AIM:
Retype the rows below, starting at the line that contains "You are a computer-use agent." and running through the end of the rows, including both ends. Leave the pictures out of your copy.

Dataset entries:
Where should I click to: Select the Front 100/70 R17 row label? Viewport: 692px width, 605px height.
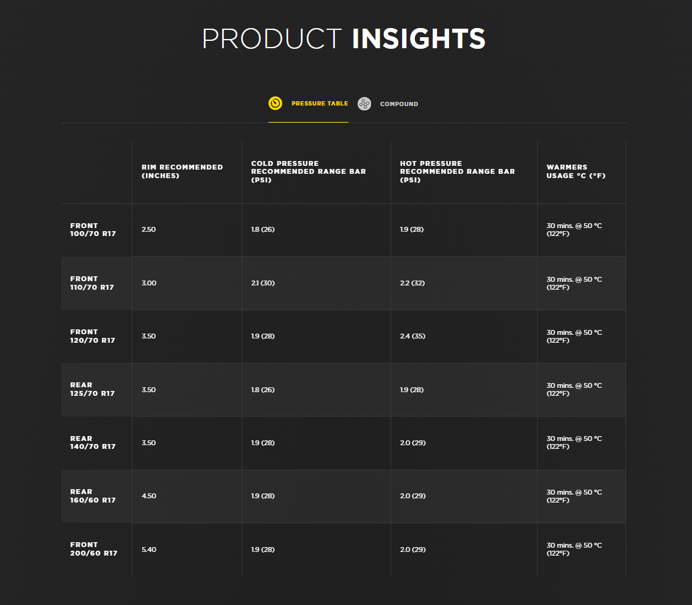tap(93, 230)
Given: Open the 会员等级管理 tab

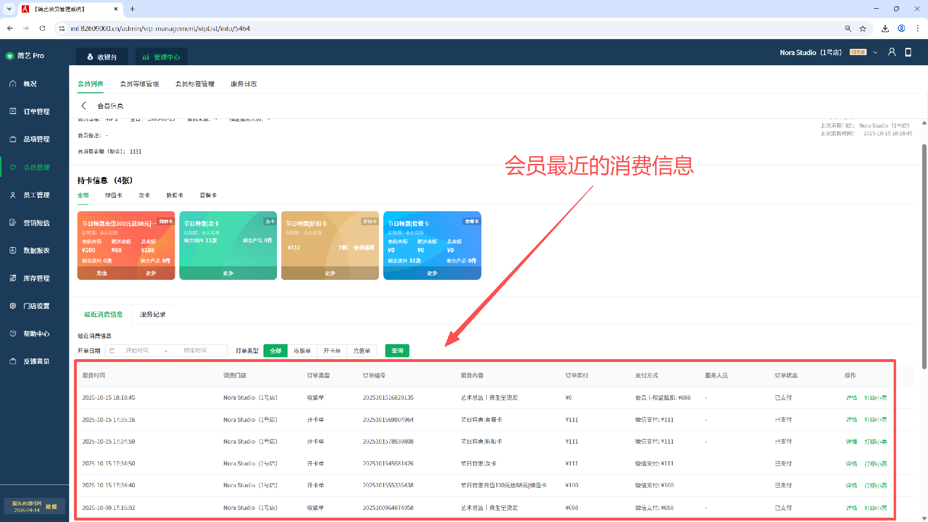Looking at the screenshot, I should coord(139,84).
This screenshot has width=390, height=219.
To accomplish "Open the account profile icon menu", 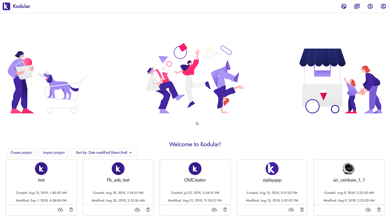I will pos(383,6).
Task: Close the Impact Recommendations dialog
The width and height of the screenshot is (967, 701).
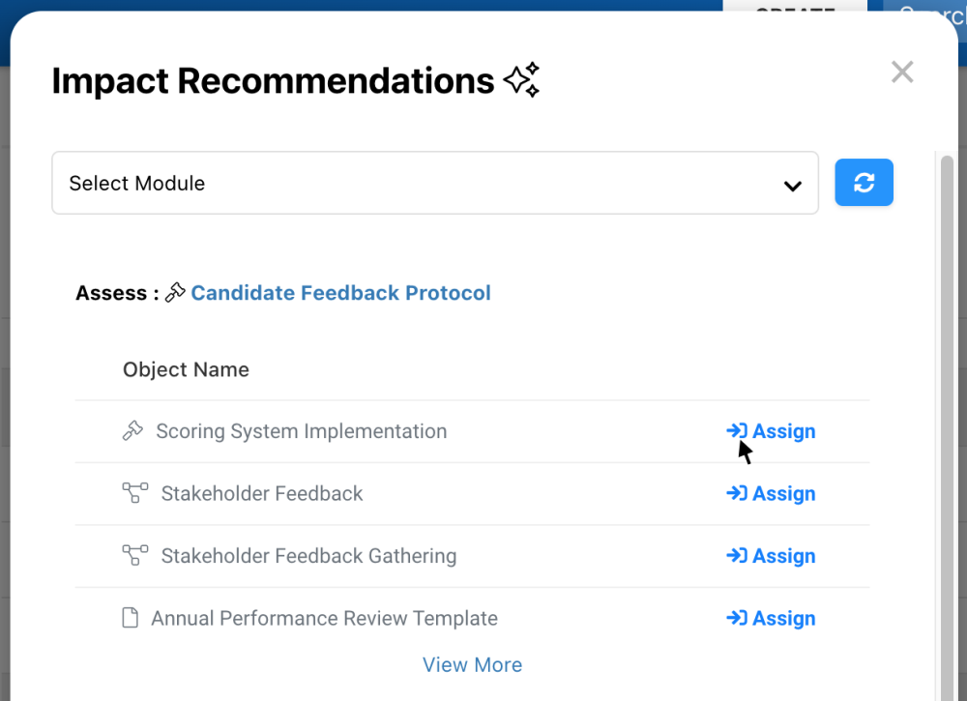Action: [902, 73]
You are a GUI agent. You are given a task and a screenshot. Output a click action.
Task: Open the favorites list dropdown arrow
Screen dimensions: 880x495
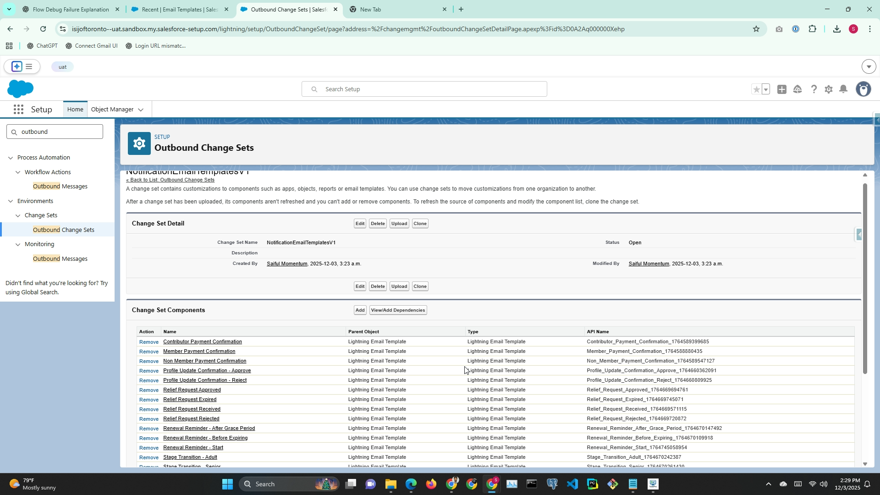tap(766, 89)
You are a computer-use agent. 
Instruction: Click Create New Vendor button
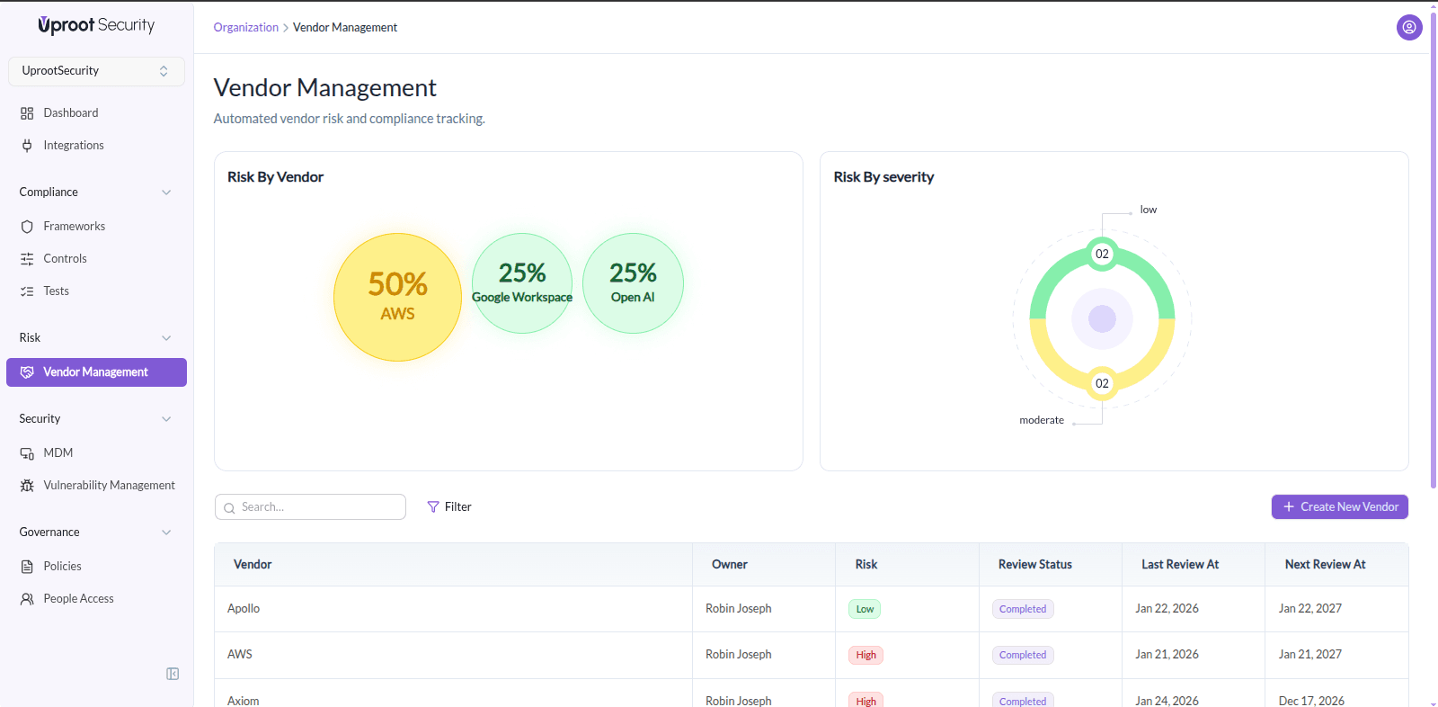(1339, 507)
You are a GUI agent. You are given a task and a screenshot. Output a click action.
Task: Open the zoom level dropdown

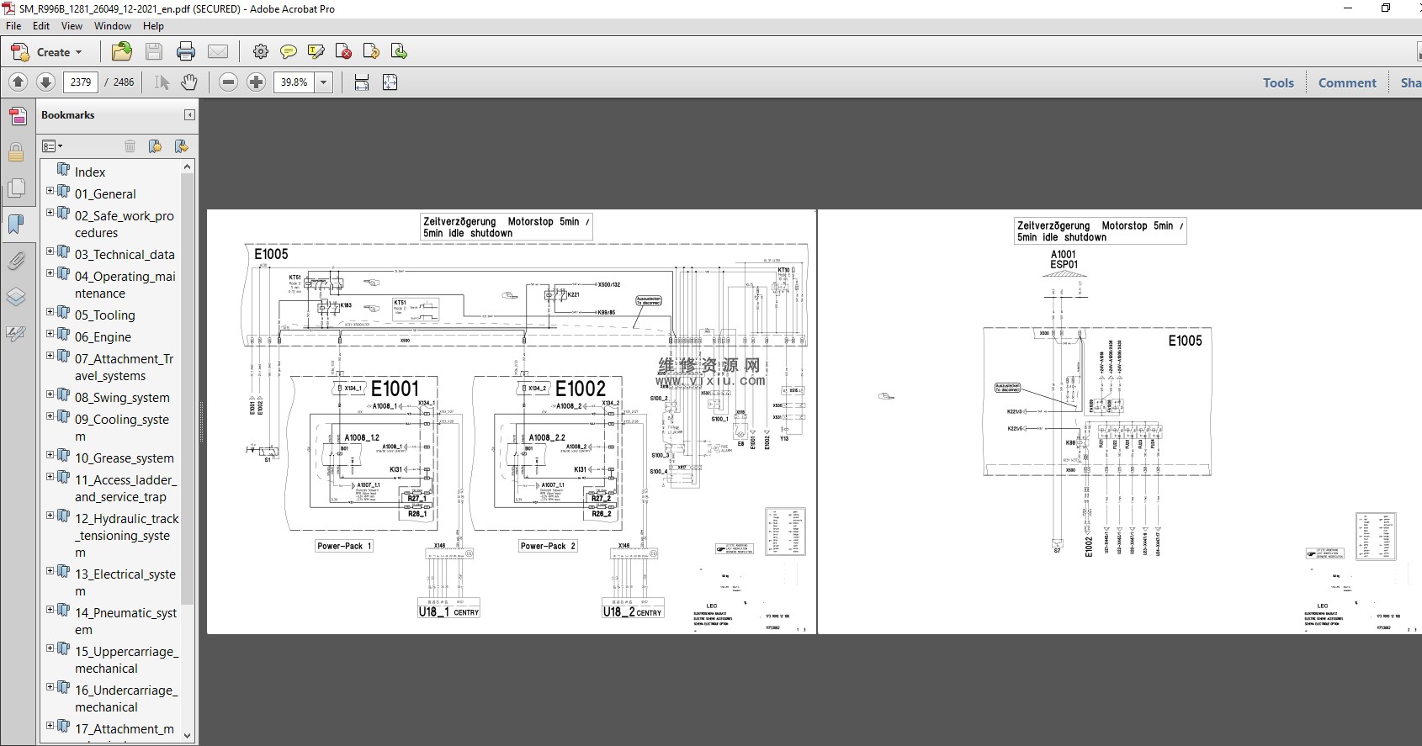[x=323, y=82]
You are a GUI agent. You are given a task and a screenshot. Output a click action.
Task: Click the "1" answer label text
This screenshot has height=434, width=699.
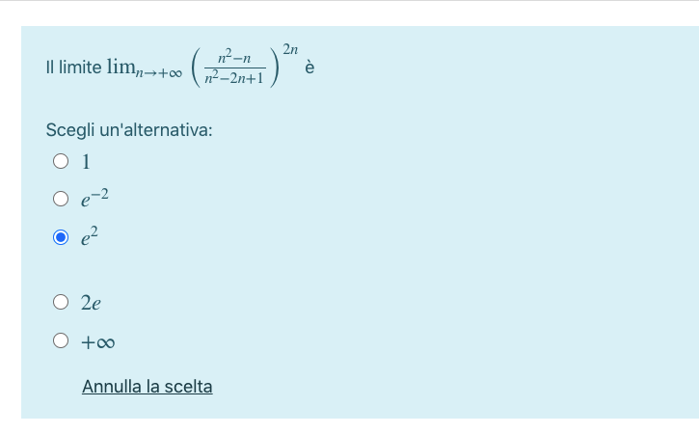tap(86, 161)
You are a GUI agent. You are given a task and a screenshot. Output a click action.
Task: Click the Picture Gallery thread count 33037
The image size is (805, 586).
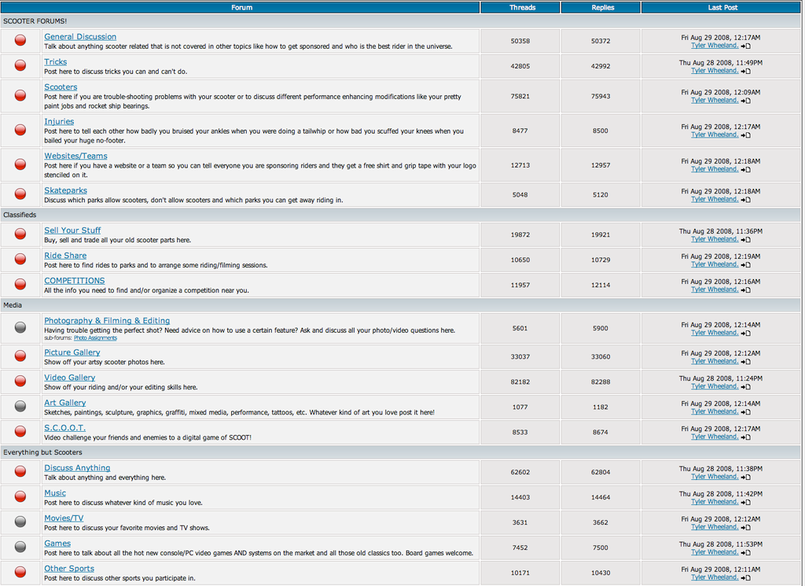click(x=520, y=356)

ANSWER TO THIS TASK:
You are a computer-use agent. 
Instruction: Click Create New Vendor button
(1339, 507)
You are a GUI agent. You are given a task and a screenshot. Output a click action.
Task: Open the zoom level dropdown

[x=323, y=82]
You are a GUI agent. You are given a task and a screenshot. Output a click action.
Task: Click the "1" answer label text
This screenshot has height=434, width=699.
tap(86, 161)
You are a GUI agent. You are given a task and a screenshot. Output a click action.
Task: Click the Picture Gallery thread count 33037
The image size is (805, 586).
click(x=520, y=356)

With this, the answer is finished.